Sahroni menyatakan dukungannya terhadap rekomendasi reformasi Polri dan menolak wacana penempatan Polri di bawah kementerian.
Pernyataan ini disampaikan oleh Ahmad Sahroni sebagai Wakil Ketua Komisi III DPR RI dari Fraksi Partai NasDem.
Disampaikan kepada wartawan pada Rabu, 6 Mei 2026.
Menurut Sahroni, secara sistem dan fungsi, Polri tidak memungkinkan berada di bawah kementerian. Ia menilai posisi Polri saat ini sudah tepat untuk menjaga independensi dan profesionalitas.
“Sudah sangat tepat bahwa Polri di bawah Presiden dan sistem pengangkatan juga melalui DPR. Dari dua tahun lalu saya sudah katakan bahwa Polri tidak bisa di bawah kementerian, itu sangat mustahil,” ujar Sahroni.
Sahroni juga menyoroti pentingnya peran Komisi Kepolisian Nasional (Kompolnas) sebagai lembaga pengawas.
Ia menegaskan bahwa Kompolnas harus bekerja secara profesional, terlebih jika nantinya menjadi lembaga independen.
“Kompolnas dalam fungsi pengawasan harus benar-benar profesional, jangan hanya sekadar lembaga formal,” tegasnya.
Ia menambahkan bahwa tantangan ke depan cukup besar bagi Kompolnas dalam memastikan kinerja Polri tetap profesional sebagai pelindung dan pengayom masyarakat.
Selain itu, Sahroni mengungkapkan adanya peluang revisi Undang-Undang Polri yang akan diusulkan oleh pemerintah.
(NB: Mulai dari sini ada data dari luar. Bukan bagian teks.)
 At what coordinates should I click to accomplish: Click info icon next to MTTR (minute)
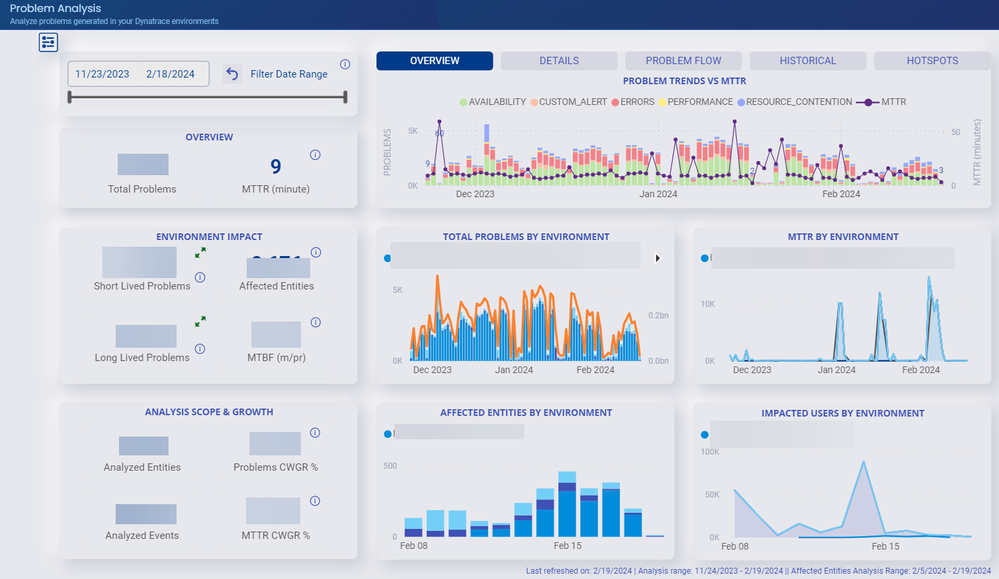315,155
Ia berharap pembahasan RUU tersebut dapat segera dilakukan setelah DPR memasuki masa sidang berikutnya.
“Jika seperti ini, maka akan menjadi inisiatif pemerintah karena ada tim reformasi. Saat ini DPR masih reses, semoga pembahasan RUU segera dilakukan setelah masa sidang dimulai,” pungkasnya.